MEMORABILE: L'iniziale discorso del professore sull'occultismo, sui simboli e sugli astri; Il professore spillonato a distanza; Le esibizioni della maga.
Pregevole tortilla-horror con elementi melò, tutto imperniato sull'occultismo, senza fronzoli e con un uso sapiente degli spartani mezzi a disposizione. Certo gli anni si sentono e c'è qualche ingenuità, ma il risultato complessivo è tutt'altro che disprezzabile. Molto efficace la negromante Nadia Haro Oliva.

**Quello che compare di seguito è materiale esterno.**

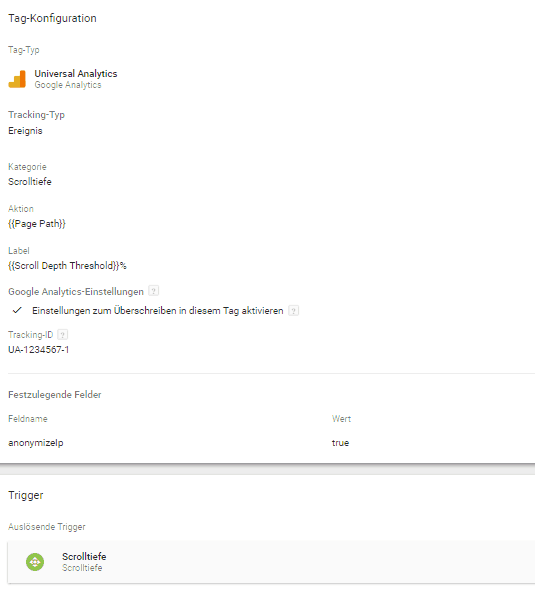This screenshot has width=535, height=589.
Task: Open the Scrolltiefe trigger entry
Action: tap(271, 562)
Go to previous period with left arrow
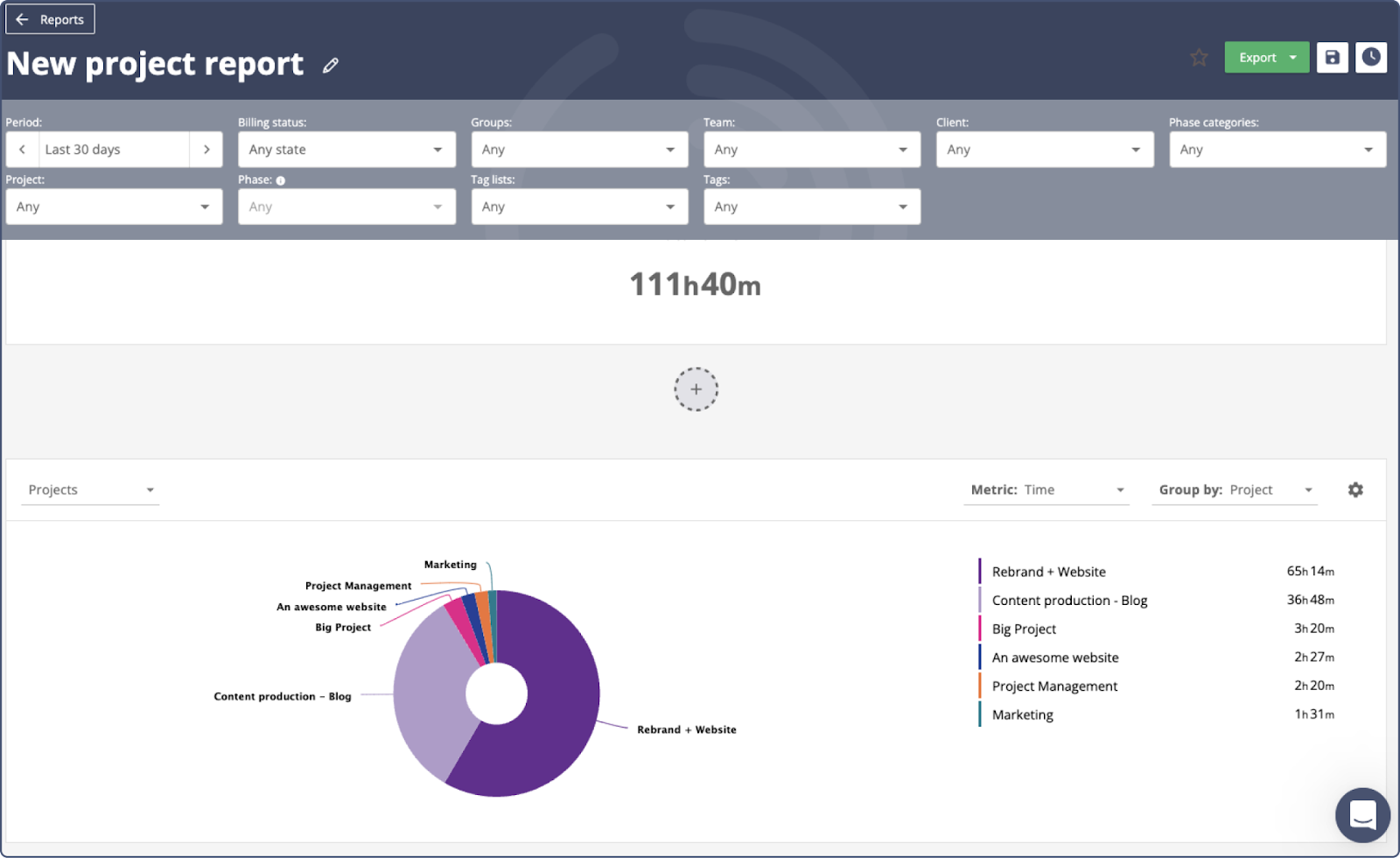Screen dimensions: 1400x858 pos(23,150)
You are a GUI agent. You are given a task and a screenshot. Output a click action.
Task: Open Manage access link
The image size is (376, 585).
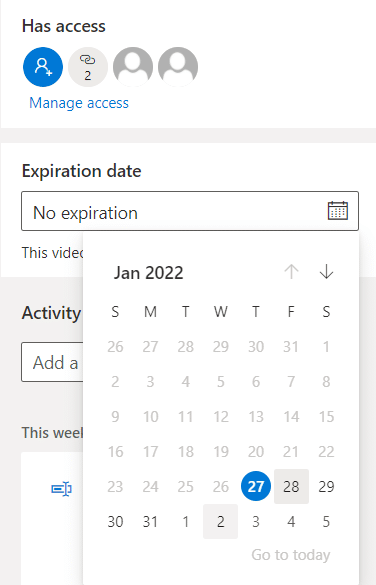pos(79,103)
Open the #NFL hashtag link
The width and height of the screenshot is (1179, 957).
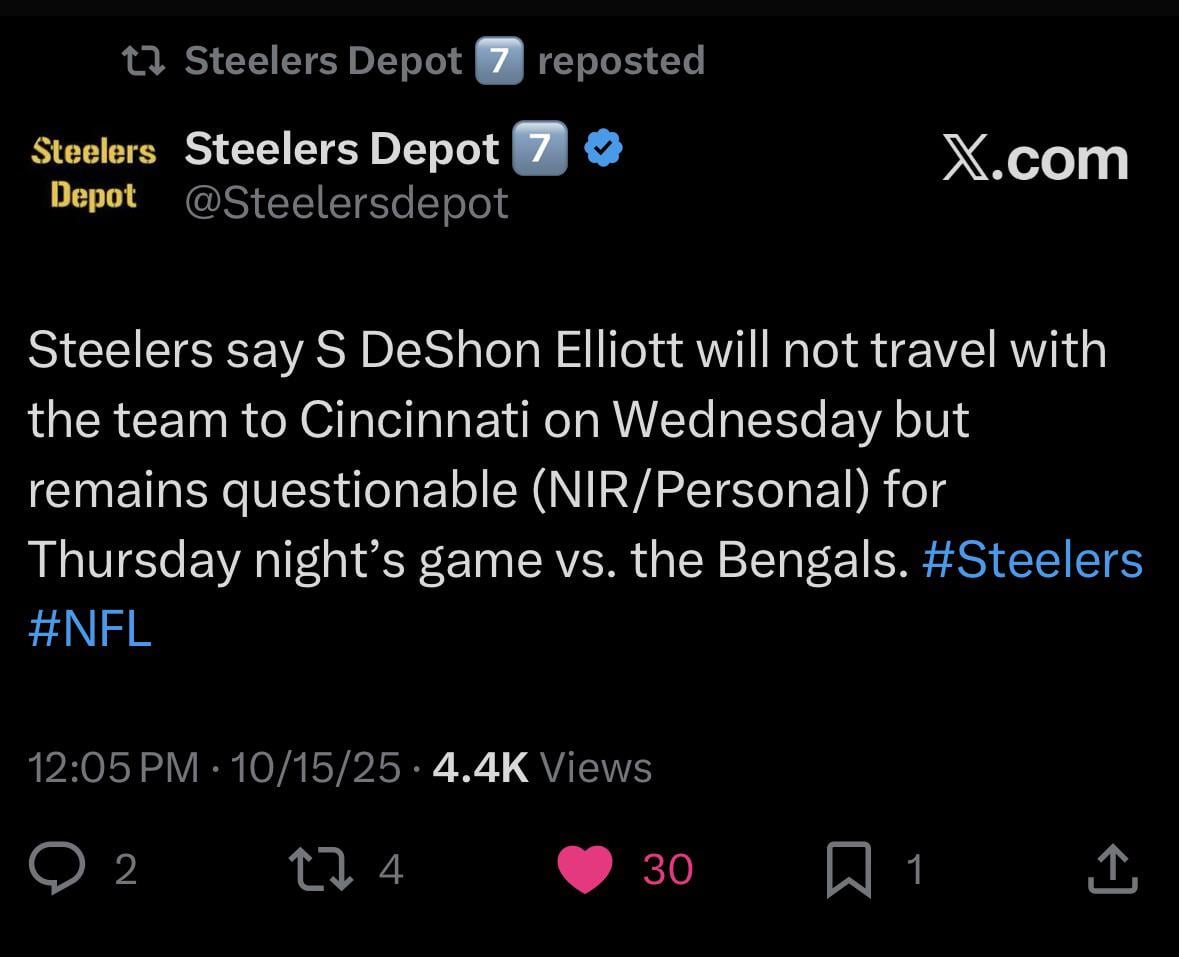[x=88, y=629]
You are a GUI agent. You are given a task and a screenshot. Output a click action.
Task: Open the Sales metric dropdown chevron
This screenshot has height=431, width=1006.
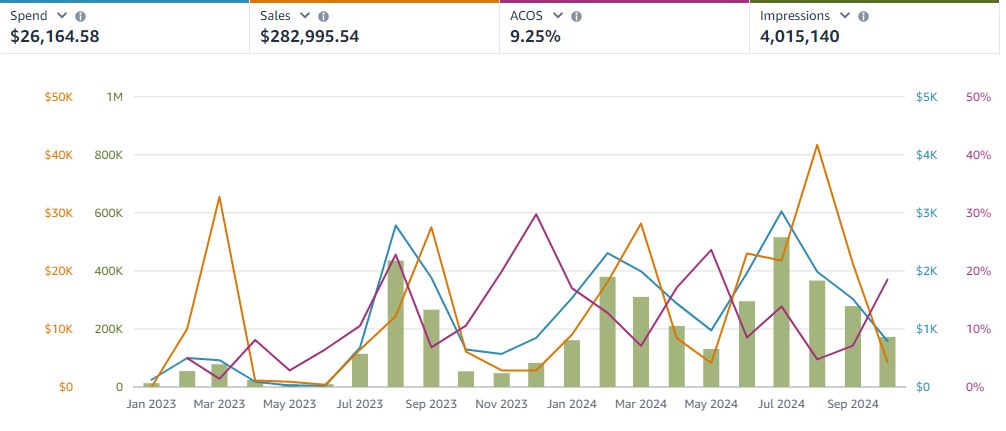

Un horror interessante, specie nella prima parte, quando si costruisce il disagio con plumbei chiaroscuri e misteriose allusioni a negromanti rinascimentali (belle le scene teatrali). Quindi la storia prende una piega assai meno allettante: fra la strega che si perde inspiegabilmente dietro un amorazzo (vecchio di cinque secoli) e una prosaica scazzottata la tensione si allenta visibilmente sino al veloce epilogo. Brava la protagonista.
Entusiasmano molto di più gli spettacoli teatrali di magia nera che le correlazioni con gli stregoni scampati all'Inquisizione, le relative imprecazioni segretissime, i simbolismi vari o le tresche amorose punite con la morte. Si salvano gli omicidi (ben camuffati) e la resa dei conti finale; la discreta panzana del medico sulla causa di un decesso si può tollerare (l'infarto può venire anche a uno che non trova gli occhiali), ma non altrettanto lo strafalcione del lebbroso con le mani e le unghie. Qualche sprazzo positivo lo si può comunque godere.
MEMORABILE: La telepatia; Lo spirito in acqua; La prova di laboratorio sul foglietto col simbolo.
Gli anni si sentono e le ingenuità sono tante, eppure questo poveristico horror messicano d'annata, dalla struttura elementare e firmato dal prolifico Miguel M. Delgado, emana un suo fascino oscuro, accentuato dal cupo bianco e nero. Nel tripudio di amuleti, spilloni, riti satanici e polverosi trattati di magia nera, ovviamente nulla va preso sul serio e le spiegazioni, così come l'affrettato finale, sono decisamente abbastanza risibili, ma probabilmente sufficientemente impressionanti per il pubblico del tempo e non solo per quello messicano.
MEMORABILE: Il mago lebbroso che esce dalla sua tomba secolare.